| Written tasks |
**a.** Answer these questions from the membarrier email header:
(i) Who sent the message?
(ii) On what date was it sent?
(iii) Which patch in the series does the subject line name?
**b.** Decide whether each statement agrees with the membarrier email header. Give yes or no for each, and quote the words that decide it.
(i) The message is addressed to Mark Rutland.
(ii) The patch adds arm (32) support for SYNC_CORE.
(iii) The message was sent on a Friday.
**c.** Extend the membarrier email past the last line shown.

| Text shown |
All of lore.kernel.org
 help / color / mirror / Atom feed
From: Mathieu Desnoyers <mathieu.desnoyers@efficios.com>
To: Mark Rutland <mark.rutland@arm.com>
Cc: Andy Lutomirski <luto@kernel.org>,
	"Russell King (Oracle)" <linux@armlinux.org.uk>,
	the arch/x86 maintainers <x86@kernel.org>,
	Dave Hansen <dave.hansen@intel.com>,
	Linux Kernel Mailing List <linux-kernel@vger.kernel.org>,
	linux-mm@kvack.org, Andrew Morton <akpm@linux-foundation.org>,
	Nicholas Piggin <npiggin@gmail.com>,
	"Peter Zijlstra (Intel)" <peterz@infradead.org>,
	linux-arm-kernel@lists.infradead.org
Subject: Re: [PATCH 7/8] membarrier: Remove arm (32) support for SYNC_CORE
Date: Thu, 17 Jun 2021 10:16:12 -0400	[thread overview]
Message-ID: <20210617141612.GA18005@localhost> (raw)

| Information provided |

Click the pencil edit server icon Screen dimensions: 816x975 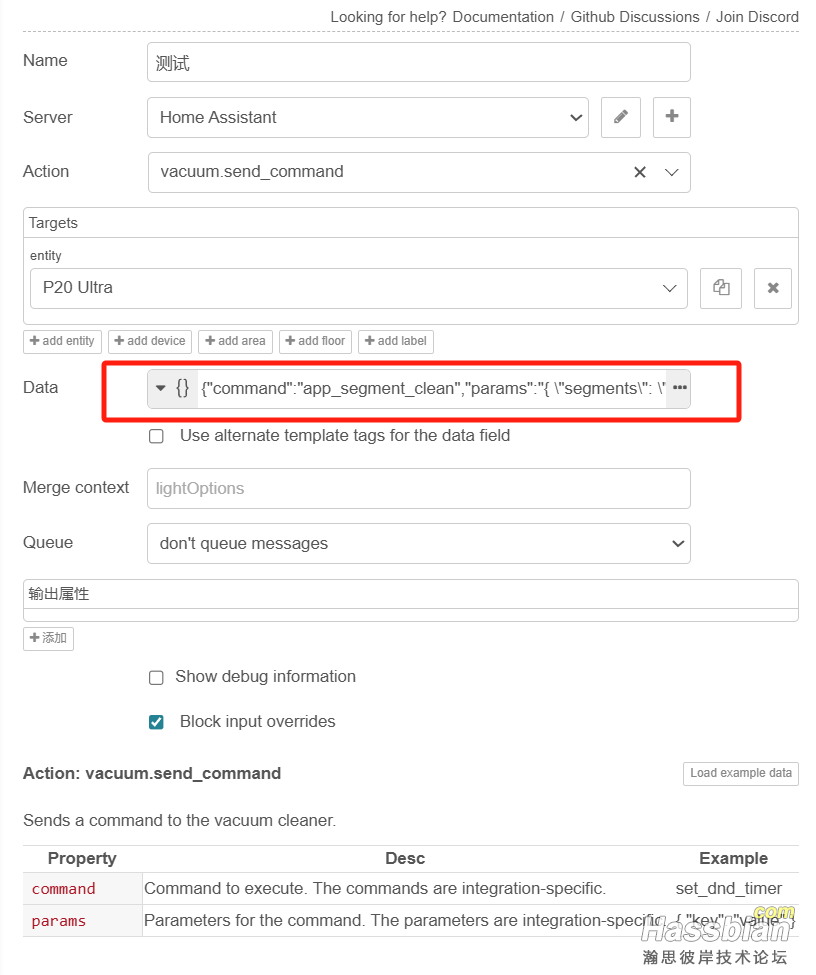620,117
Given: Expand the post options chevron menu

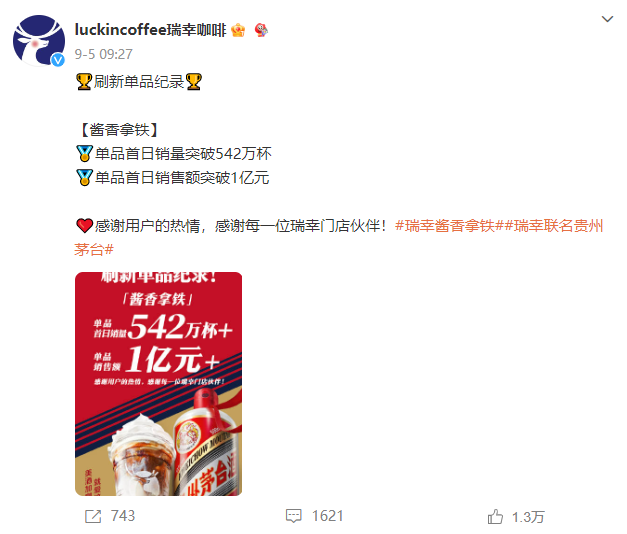Looking at the screenshot, I should [x=607, y=19].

| Exercise results |
**a.**
(i) Mathieu Desnoyers
(ii) Thursday, June 17, 2021
(iii) Patch 7 of 8

**b.**
(i) Yes: "To: Mark Rutland <mark.rutland@arm.com>"
(ii) No: "Remove arm (32) support for SYNC_CORE"
(iii) No: "Thu, 17 Jun 2021 10:16:12 -0400"

**c.**
In-Reply-To: <20210617135133.GA86101@C02TD0UTHF1T.local>

On 17-Jun-2021 02:51:33 PM, Mark Rutland wrote:
> On Thu, Jun 17, 2021 at 06:41:41AM -0700, Andy Lutomirski wrote:
> > 
> > 
> > On Thu, Jun 17, 2021, at 4:33 AM, Mark Rutland wrote:
> > > On Thu, Jun 17, 2021 at 12:23:05PM +0100, Russell King (Oracle) wrote:
> > > > On Thu, Jun 17, 2021 at 11:40:46AM +0100, Mark Rutland wrote:
> > > > > On Tue, Jun 15, 2021 at 08:21:12PM -0700, Andy Lutomirski wrote:
> > > > > > On arm32, the only way to safely flush icache from usermode is to call
> > > > > > cacheflush(2).  This also handles any required pipeline flushes, so
> > > > > > membarrier's SYNC_CORE feature is useless on arm.  Remove it.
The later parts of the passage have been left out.